┌────────
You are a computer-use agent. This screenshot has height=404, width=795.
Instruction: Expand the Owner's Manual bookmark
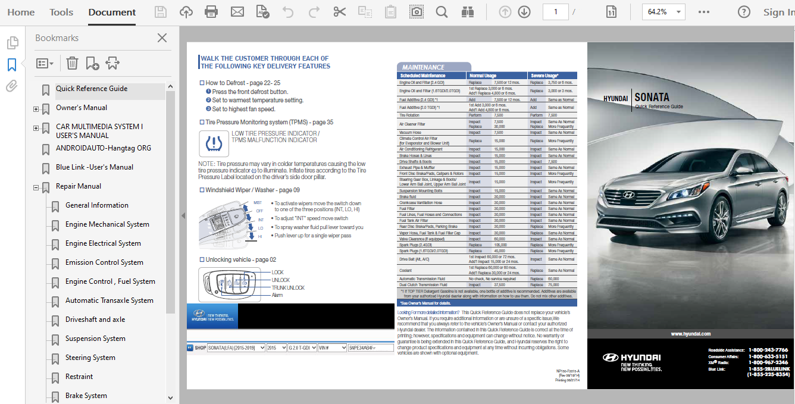click(x=36, y=109)
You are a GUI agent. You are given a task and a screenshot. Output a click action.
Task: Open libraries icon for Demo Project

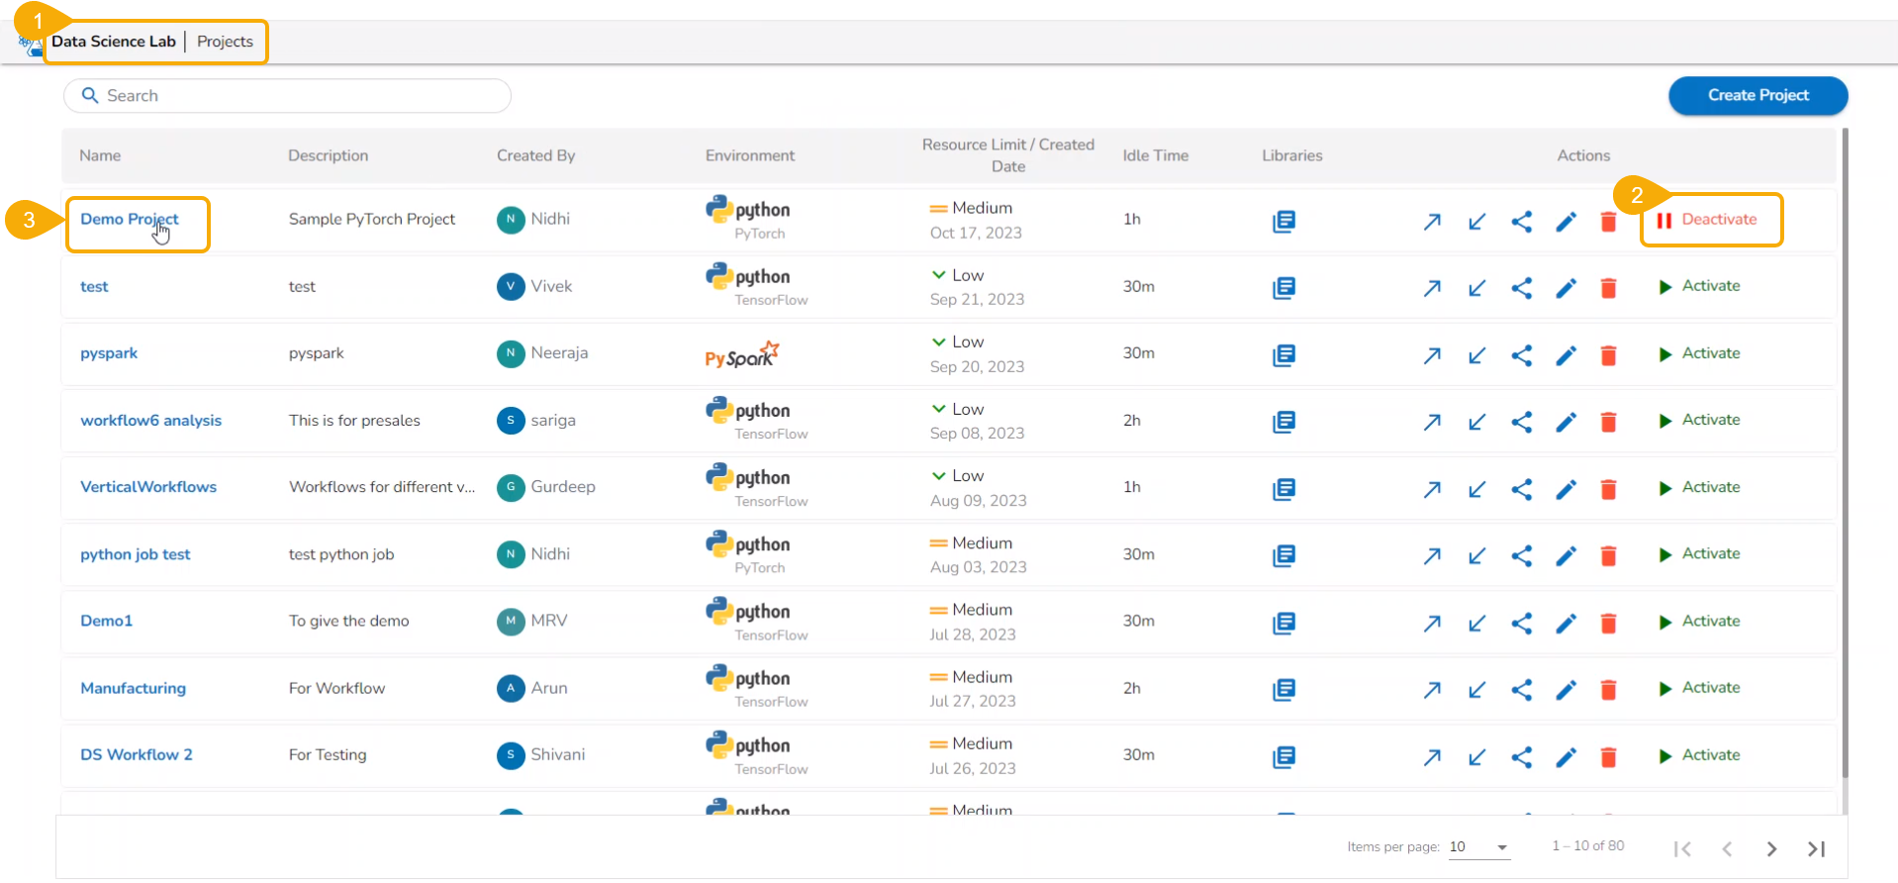1283,221
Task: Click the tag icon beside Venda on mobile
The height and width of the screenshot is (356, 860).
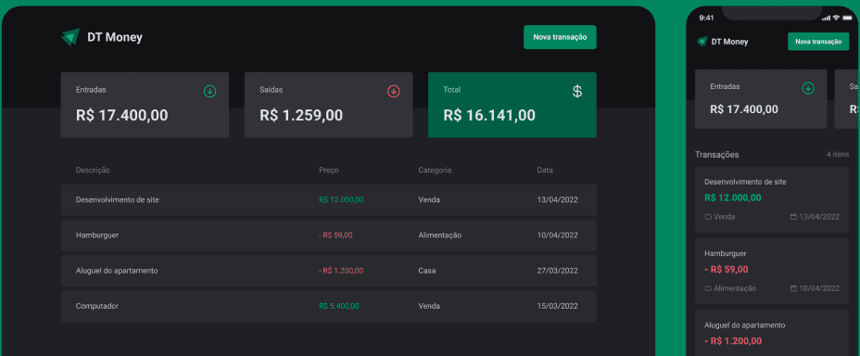Action: 708,217
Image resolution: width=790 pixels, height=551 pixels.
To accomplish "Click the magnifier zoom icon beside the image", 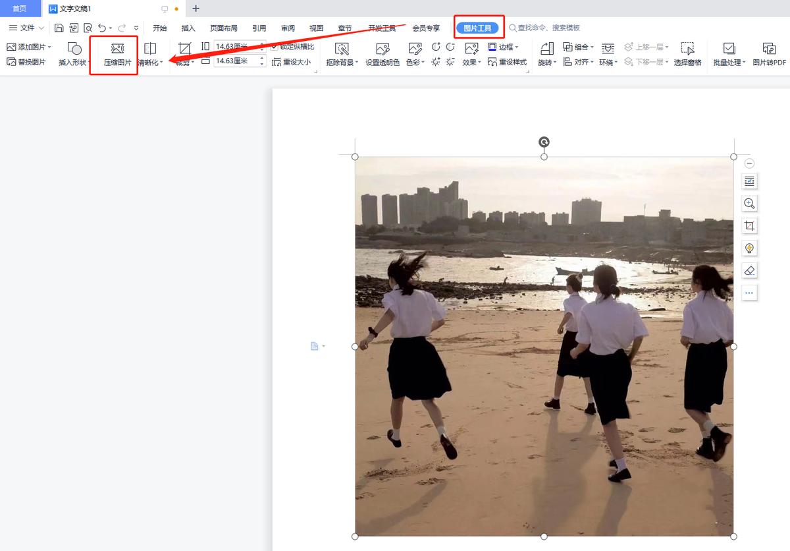I will tap(749, 203).
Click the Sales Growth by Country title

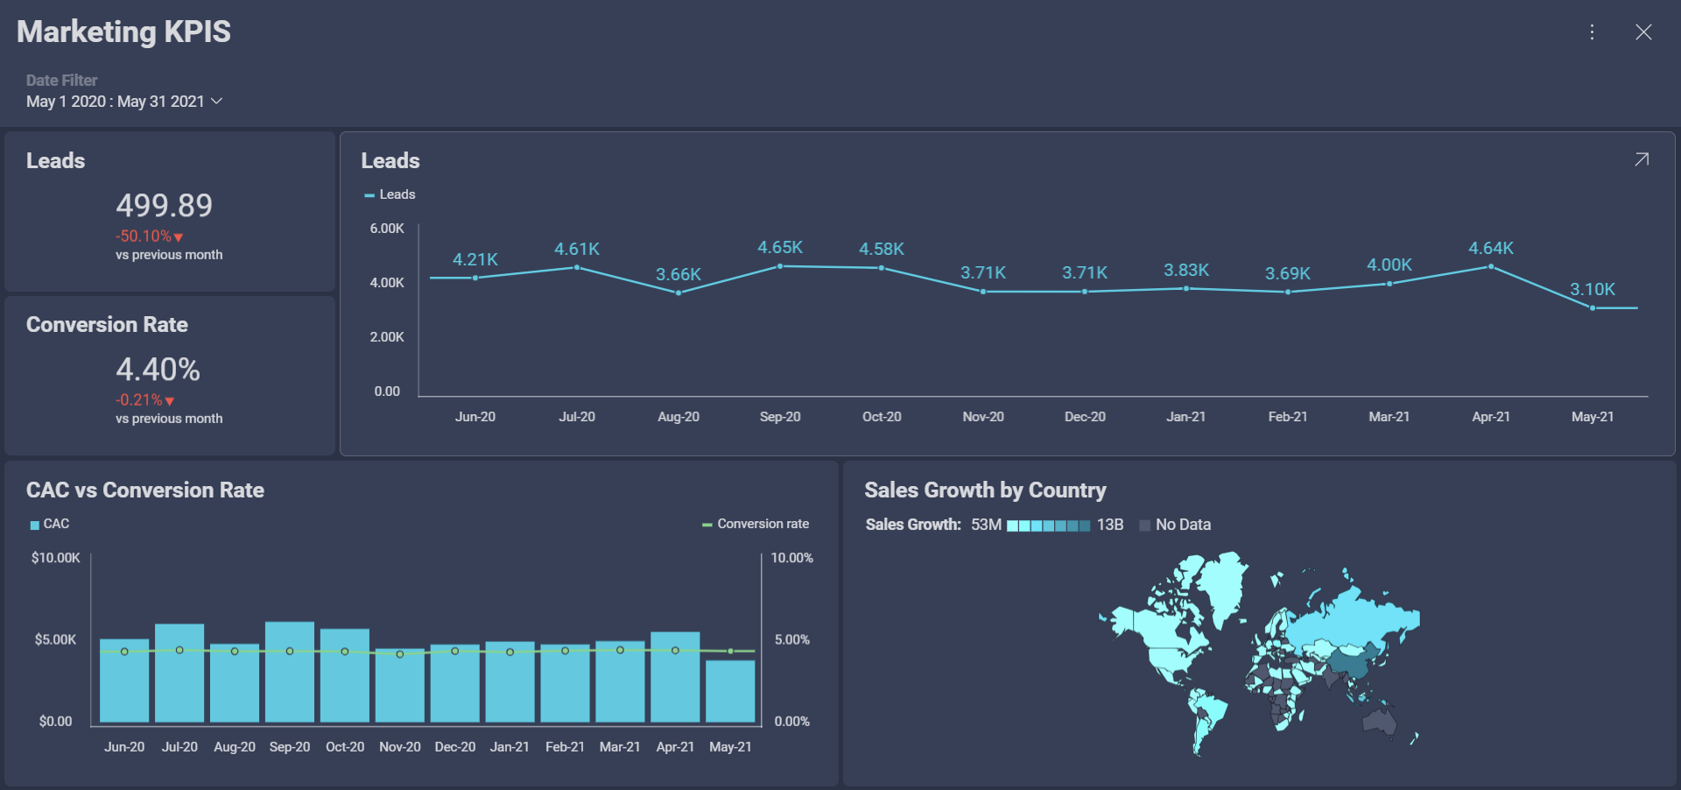pyautogui.click(x=985, y=490)
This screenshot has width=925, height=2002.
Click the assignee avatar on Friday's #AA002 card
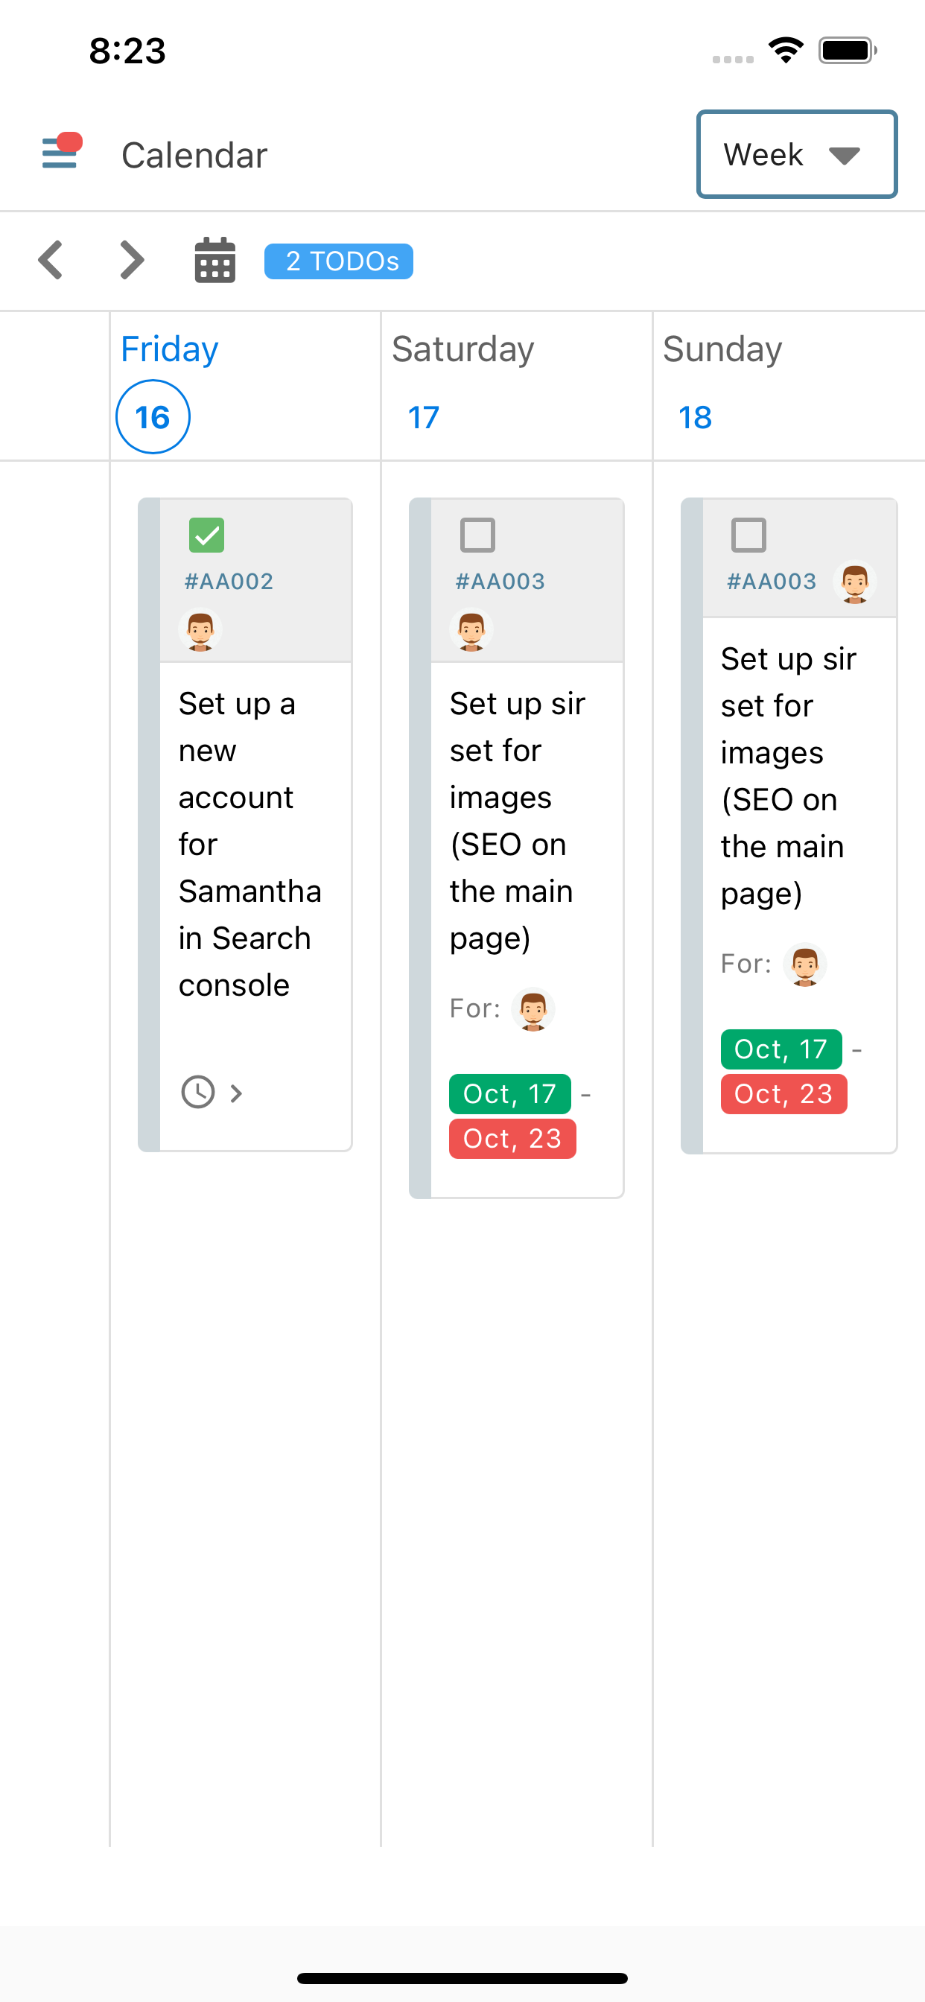coord(200,630)
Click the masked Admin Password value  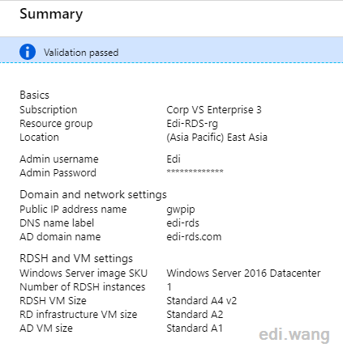pyautogui.click(x=195, y=171)
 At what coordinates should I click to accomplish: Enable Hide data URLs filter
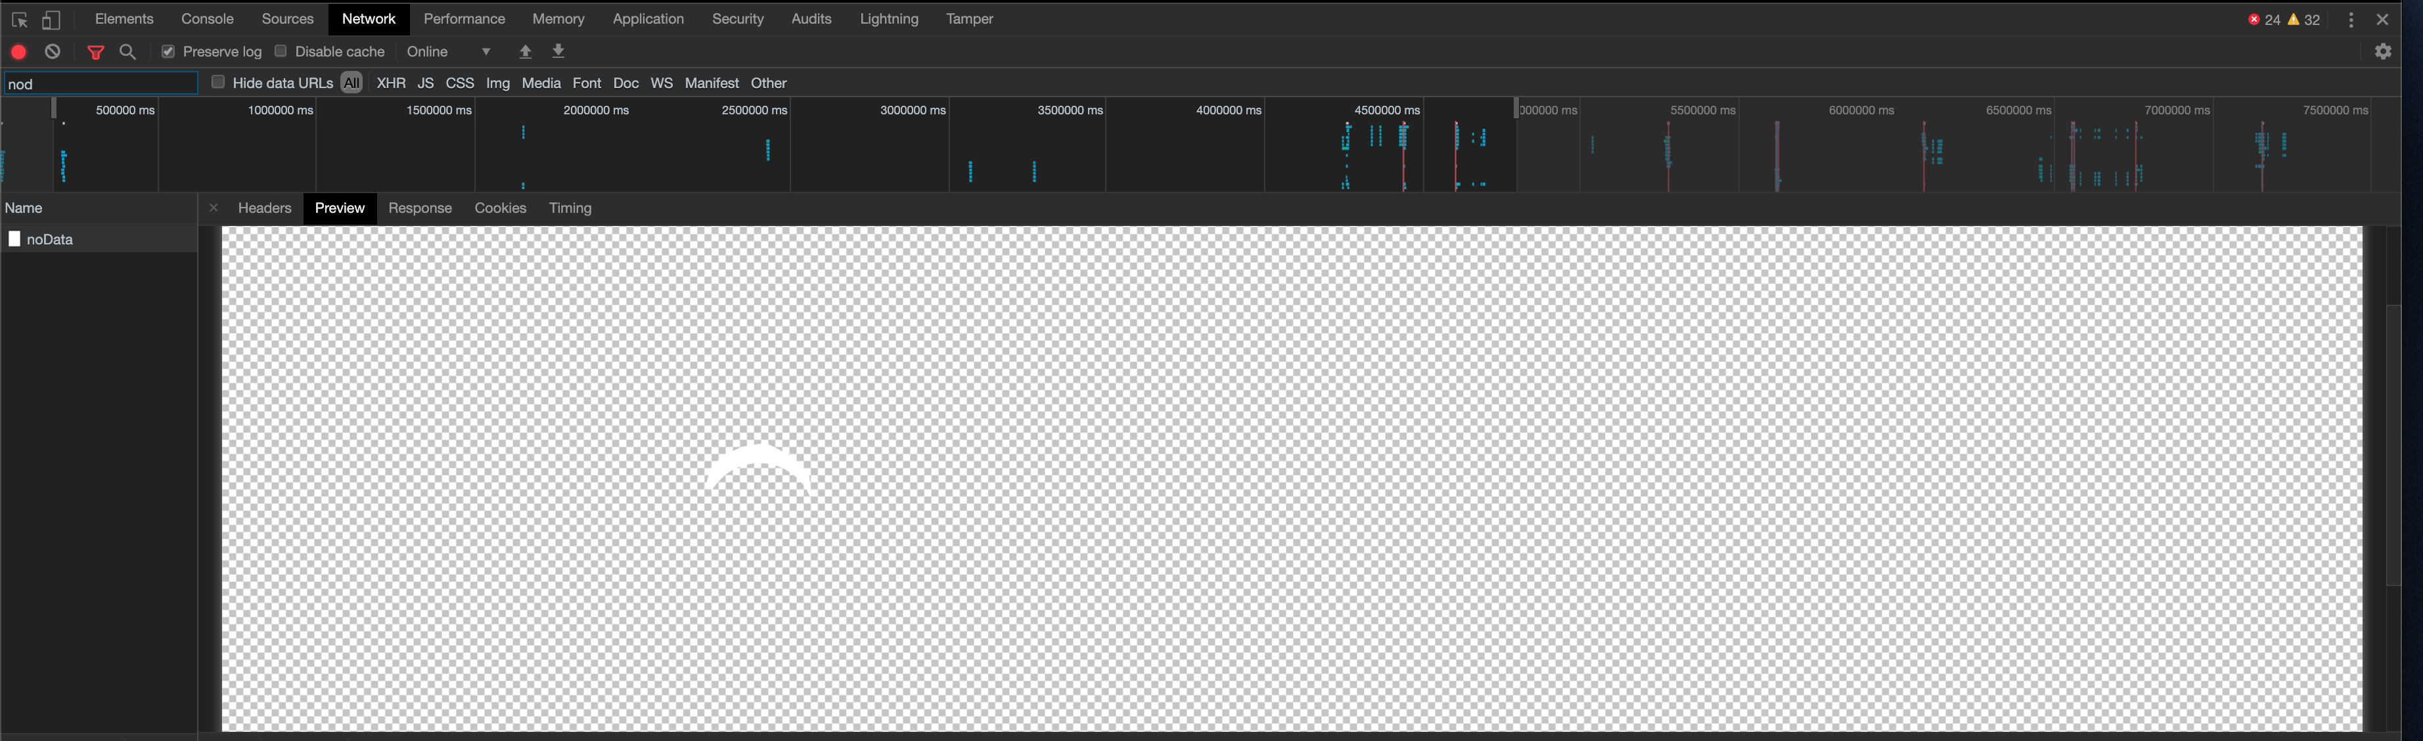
└────────
## [Written instruction]
Select from the material above each line containing the string "screenshot" and reproduce those lines unchanged, in their original order.

## [Answer to the problem]
You are a computer-use agent. This screenshot has height=404, width=795.
You are a GUI agent. You are given a task and a screenshot. Output a click action.
The height and width of the screenshot is (356, 860).
This screenshot has width=925, height=2002.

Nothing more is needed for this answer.